Oatmeal-Peanut Butter Trail Bars

{From "Reverse Diabetes}

Photo
When you bake your own “energy” bars, you can be assured that they include whole grains like rolled oats and whole-wheat flour, and healthy fats like canola oil, peanut butter, and walnuts. Peanut butter stands in for butter in these treats, reducing the saturated fat and boosting protein. These bars make ideal snacks—tuck one into your pocket when you head out the door.

Ingredients
1/2 cup whole-wheat flour
1 teaspoon cinnamon
1/2 teaspoon baking soda
1/8 teaspoon salt
1/2 cup natural-style smooth peanut butter
1/2 cup firmly packed brown sugar
1/3 cup honey
1 large egg
2 large egg whites 
2 tablespoons canola oil
2 teaspoons vanilla extract
2 cups old-fashioned rolled oats
1 cup dried cranberries (or raisins)
1/2 cup coarsely chopped walnuts or almonds (2 ounces)
1/2 cup bittersweet or semisweet chocolate chips
Makes 24 bars

Preparation
1    Preheat the oven to 350°F. Coat a 9 x 13-inch baking pan with nonstick spray.
2    Whisk the flour, cinnamon, baking soda, and salt in a medium bowl. Beat the peanut butter, sugar, and honey in a large mixing bowl with an electric mixer until blended. Blend egg and egg whites with a fork in a small bowl.
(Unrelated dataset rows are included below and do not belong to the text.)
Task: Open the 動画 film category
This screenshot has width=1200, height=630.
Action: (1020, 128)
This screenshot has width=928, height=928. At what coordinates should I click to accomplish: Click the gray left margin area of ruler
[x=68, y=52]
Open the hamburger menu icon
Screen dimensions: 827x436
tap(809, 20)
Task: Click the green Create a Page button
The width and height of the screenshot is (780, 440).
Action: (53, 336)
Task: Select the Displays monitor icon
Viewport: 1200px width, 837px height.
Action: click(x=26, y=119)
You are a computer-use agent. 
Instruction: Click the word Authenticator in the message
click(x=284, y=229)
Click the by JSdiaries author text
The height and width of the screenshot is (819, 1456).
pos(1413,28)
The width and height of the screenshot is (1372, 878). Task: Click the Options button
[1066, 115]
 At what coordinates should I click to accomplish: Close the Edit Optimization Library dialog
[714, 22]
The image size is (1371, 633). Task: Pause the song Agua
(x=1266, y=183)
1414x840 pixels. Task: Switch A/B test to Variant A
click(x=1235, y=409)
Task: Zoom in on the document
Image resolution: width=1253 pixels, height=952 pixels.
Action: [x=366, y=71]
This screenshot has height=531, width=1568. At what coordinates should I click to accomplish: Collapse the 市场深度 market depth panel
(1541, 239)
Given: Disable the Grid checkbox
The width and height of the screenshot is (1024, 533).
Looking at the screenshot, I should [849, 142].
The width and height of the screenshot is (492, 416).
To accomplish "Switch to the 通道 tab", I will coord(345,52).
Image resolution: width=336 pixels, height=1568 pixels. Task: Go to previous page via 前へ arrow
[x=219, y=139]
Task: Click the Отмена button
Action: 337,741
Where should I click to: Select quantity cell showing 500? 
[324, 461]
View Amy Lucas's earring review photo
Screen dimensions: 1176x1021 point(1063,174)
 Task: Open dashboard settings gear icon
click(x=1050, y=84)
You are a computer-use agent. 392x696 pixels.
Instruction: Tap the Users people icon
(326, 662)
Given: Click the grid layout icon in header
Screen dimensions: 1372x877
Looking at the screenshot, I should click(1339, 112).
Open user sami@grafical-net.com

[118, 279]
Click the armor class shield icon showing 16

Add to the peanut butter mixture, along with oil and vanilla. Beat until smooth. Add reserved flour mixture and mix with a rubber spatula. Mix in oats, dried cranberries (or raisins), walnuts (or almonds), and chocolate chips. Scrape batter into the prepared baking dish. Use a piece of plastic wrap to spread batter into an even layer. 
3    Bake the bars until lightly browned and firm to the touch, 20 to 25 minutes. Let cool completely in the pan on a rack before cutting into 24 bars.  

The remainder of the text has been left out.